For each line in the data that includes "beside", make a copy.

Records for processing START

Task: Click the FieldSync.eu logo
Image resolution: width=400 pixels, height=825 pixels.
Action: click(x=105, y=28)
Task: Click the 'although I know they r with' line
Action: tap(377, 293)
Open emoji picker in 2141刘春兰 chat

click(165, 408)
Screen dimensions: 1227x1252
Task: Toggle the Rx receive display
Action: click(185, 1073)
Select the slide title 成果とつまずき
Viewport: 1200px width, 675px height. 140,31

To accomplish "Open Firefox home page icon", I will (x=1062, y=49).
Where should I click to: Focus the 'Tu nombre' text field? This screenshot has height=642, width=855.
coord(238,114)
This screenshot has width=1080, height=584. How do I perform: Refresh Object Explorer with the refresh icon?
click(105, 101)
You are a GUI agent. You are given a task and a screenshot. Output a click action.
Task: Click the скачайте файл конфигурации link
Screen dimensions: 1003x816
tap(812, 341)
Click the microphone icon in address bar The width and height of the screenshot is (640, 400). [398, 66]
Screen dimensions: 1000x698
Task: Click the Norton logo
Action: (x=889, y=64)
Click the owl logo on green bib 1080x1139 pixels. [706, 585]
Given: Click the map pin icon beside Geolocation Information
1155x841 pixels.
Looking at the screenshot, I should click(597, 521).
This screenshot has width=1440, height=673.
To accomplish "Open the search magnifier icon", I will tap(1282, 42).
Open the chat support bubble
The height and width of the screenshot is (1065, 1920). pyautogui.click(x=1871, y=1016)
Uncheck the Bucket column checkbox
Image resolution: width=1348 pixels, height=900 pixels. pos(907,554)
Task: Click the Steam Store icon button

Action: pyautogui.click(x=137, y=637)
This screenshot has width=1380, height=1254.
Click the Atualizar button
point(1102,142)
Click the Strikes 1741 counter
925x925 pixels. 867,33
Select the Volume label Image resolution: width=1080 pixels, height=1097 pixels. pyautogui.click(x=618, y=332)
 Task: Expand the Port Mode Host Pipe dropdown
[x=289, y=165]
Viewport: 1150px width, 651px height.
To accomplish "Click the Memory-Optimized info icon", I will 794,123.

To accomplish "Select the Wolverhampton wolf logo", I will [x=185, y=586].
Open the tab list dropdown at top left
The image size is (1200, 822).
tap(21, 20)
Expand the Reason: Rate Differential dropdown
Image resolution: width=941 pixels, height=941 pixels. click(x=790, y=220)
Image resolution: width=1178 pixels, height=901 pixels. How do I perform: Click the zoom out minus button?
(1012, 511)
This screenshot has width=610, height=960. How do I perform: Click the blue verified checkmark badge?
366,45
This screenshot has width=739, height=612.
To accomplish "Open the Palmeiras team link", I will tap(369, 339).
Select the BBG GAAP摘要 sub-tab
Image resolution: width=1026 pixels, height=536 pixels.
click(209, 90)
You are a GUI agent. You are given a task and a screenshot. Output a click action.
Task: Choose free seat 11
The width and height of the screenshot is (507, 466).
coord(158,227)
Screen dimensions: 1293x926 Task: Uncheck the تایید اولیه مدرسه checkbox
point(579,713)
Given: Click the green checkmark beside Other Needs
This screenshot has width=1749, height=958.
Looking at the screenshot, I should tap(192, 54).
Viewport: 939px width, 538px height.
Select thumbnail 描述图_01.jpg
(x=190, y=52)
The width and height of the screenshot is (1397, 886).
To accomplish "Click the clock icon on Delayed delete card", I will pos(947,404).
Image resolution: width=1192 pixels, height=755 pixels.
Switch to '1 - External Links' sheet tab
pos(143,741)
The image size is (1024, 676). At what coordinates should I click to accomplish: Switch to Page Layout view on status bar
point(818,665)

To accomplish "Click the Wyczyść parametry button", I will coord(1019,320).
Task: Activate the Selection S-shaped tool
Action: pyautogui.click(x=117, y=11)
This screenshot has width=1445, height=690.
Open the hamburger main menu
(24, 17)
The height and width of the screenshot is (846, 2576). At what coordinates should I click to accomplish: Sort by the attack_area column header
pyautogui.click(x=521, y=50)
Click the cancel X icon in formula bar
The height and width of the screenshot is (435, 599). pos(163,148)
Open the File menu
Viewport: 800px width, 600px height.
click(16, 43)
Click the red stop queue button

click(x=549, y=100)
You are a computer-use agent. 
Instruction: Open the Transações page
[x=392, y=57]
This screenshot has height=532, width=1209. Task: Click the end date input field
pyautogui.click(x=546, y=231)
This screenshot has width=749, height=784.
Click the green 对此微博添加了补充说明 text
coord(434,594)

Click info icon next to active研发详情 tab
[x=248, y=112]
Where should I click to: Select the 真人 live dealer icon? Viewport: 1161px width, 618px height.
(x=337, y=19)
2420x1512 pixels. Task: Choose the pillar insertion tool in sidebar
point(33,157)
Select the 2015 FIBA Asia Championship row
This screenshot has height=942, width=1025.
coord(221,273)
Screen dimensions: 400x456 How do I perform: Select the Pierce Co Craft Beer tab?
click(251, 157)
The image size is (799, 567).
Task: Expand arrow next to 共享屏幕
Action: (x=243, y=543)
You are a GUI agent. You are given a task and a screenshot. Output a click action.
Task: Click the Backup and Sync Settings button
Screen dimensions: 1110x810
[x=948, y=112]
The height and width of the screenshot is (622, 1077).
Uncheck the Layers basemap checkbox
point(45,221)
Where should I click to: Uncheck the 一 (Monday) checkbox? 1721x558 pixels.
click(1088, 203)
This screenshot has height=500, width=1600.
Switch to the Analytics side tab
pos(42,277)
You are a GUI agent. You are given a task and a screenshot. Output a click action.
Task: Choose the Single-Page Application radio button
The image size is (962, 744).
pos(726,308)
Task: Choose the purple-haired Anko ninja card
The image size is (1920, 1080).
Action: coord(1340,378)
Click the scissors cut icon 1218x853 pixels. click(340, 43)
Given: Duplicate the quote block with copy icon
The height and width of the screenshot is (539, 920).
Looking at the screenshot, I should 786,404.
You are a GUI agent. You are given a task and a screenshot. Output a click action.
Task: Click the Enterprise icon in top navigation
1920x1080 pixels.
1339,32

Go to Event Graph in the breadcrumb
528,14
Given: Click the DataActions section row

Records for processing END

Solution to the problem:
Given: Click the map pin icon beside Geolocation Information
Given: Click the green checkmark beside Other Needs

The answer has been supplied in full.